Key Experimental Results¶

Main Results¶

Due to the long-tail distribution of High-Quality samples in CASTER-Bench, High-Quality F1 is the core metric. MEDEA significantly outperforms traditional VQA, standard LMMs, Long-CoT LMMs, and prompt-only Social-CoT simulations.

Method	HQ Precision	HQ Recall	HQ F1	Macro-F1	Notes
FastVQA	0.347	0.440	0.388	0.554	Traditional VQA
MaxVQA	0.345	0.518	0.414	0.552	Top Traditional VQA
Qwen3-VL-Plus	0.366	0.893	0.519	0.542	Std LMM, High Recall Low Prec
GPT-5.2 reasoning	0.401	0.903	0.555	0.595	Best Long-CoT Baseline
Qwen3-VL-Plus social-CoT	0.380	0.766	0.508	0.578	Prompt-based Social-CoT
Claude-4.5-opus social-CoT	0.371	0.810	0.510	0.561	Prompt-based Social-CoT
MEDEA	0.603	0.705	0.650	0.749	Ours

Ablation Study¶

Configuration	HQ F1	Low-Quality F1	Macro-F1	Description
SFT-pseudo-label	0.487	0.686	0.587	Learns format but weak judgment
SFT-human-label	0.371	0.710	0.541	Insufficient recall due to few samples
SFT-w/o-social-CoT	0.510	0.638	0.574	Removing Social-CoT leads to instability
RL-pseudo+human	0.536	0.848	0.692	RL improves overall performance
RL-w/o-social-reward	0.613	0.836	0.725	Lacks social alignment, repetitive outputs
RL-w/o-social-CoT	0.421	0.821	0.621	Significant drop without reasoning paths
MEDEA(RL-human-label)	0.650	0.847	0.749	Ours

Key Findings¶

Generosity Bias in General LMMs: Models like GPT-5.2 and Claude-4.5-opus achieve over 90% High-Quality recall but only 30%-40% precision, over-interpreting mediocre content as high-quality.
Traditional VQA Limitations: These models bias towards Low-Quality classes with HQ F1 between 0.33-0.41, indicating that image quality signals alone cannot detect community resonance.
Prompting vs. Training: Prompting Social-CoT (e.g., Qwen3-VL-Plus) yields an HQ F1 of 0.508, significantly lower than the 0.650 achieved by MEDEA.
Social Reward Impact: The alignment reward does more than increase classification scores; it reduces redundant, vacuous "so beautiful" style template reasoning.

Highlights & Insights¶

Redefining UGC Quality: Shifting the goal from signal quality to community resonance makes the task significantly more relevant to platform requirements than basic VQA.
Social-CoT as an Interpretable Layer: Instead of black-box labels, the model simulates viewer reactions, allowing error analysis to pinpoint specific narrative, emotional, or utility failures.

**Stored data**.

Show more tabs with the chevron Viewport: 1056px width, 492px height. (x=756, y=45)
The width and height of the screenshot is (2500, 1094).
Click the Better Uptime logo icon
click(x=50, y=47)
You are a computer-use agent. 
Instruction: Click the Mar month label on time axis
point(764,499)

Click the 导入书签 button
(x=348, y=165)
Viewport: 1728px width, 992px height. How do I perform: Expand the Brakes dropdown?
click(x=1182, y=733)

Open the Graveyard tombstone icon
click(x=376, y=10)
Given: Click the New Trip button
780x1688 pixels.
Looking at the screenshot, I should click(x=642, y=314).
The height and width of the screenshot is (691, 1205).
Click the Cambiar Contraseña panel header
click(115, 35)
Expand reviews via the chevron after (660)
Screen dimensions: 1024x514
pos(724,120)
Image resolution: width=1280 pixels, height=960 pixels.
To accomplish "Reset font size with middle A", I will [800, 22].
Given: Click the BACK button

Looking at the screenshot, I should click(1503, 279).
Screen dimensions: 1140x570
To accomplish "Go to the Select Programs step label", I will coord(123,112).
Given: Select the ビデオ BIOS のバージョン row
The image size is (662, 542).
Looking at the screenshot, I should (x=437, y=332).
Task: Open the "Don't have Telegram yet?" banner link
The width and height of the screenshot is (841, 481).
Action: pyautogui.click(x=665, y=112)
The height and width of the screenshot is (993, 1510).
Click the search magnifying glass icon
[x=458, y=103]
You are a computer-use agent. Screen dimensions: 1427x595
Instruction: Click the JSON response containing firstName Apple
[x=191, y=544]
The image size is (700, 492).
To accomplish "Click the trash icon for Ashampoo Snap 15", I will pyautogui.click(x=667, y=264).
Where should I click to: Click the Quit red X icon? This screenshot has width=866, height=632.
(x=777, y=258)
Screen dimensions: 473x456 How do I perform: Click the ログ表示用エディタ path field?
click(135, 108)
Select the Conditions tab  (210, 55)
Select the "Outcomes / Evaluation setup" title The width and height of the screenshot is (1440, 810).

**Required work**.
[A] List every method compared in the Main Results table of the MEDEA results text.
[B] Resume the MEDEA results text after its final sentence.
None of the rows are needed for this work.

**Answers by item**.
[A] FastVQA, MaxVQA, Qwen3-VL-Plus, GPT-5.2 reasoning, Qwen3-VL-Plus social-CoT, Claude-4.5-opus social-CoT, MEDEA

[B]
Reward Grounding: Using real high-interaction comments in \(r_{social}\) as anchors constrains reasoning better than label-only rewards, ensuring the "social language" remains authentic.
Long-Video Focus: The average duration of 442 seconds is a significant step toward real-world long-video assessment compared to technical clip datasets.

Limitations & Future Work¶

Inference Overhead: Social-CoT introduces significant token costs (1,256 vs 5.6 tokens/item). Real-time recommendation scenarios may need caching, distillation, or early-exit mechanisms.
Platform Dynamics: Social alignment is optimized for specific platform dynamics; migrating to different cultures or community norms may require re-annotation.
Class Granularity: Binary High/Low labels are coarse; community resonance is multi-dimensional and time-varying.
Metadata Dependency: Effectiveness in scenarios with sparse metadata (e.g., only title, no ASR) still requires validation.

vs. Technical VQA (FastVQA, MaxVQA): These focus on signal quality; CASTER focuses on positive community feedback.
vs. Long-CoT LMMs: Reasoning models generate detailed analysis but are overly lenient without community-specific training.
Insight: For recommendation and moderation systems, simulating user group reactions serves as an effective interpretable intermediate layer, provided it is constrained by real community data to avoid "social mode collapse."

Rating¶

Novelty: ⭐⭐⭐⭐⭐ Task redefinition and Social-CoT alignment are highly distinct.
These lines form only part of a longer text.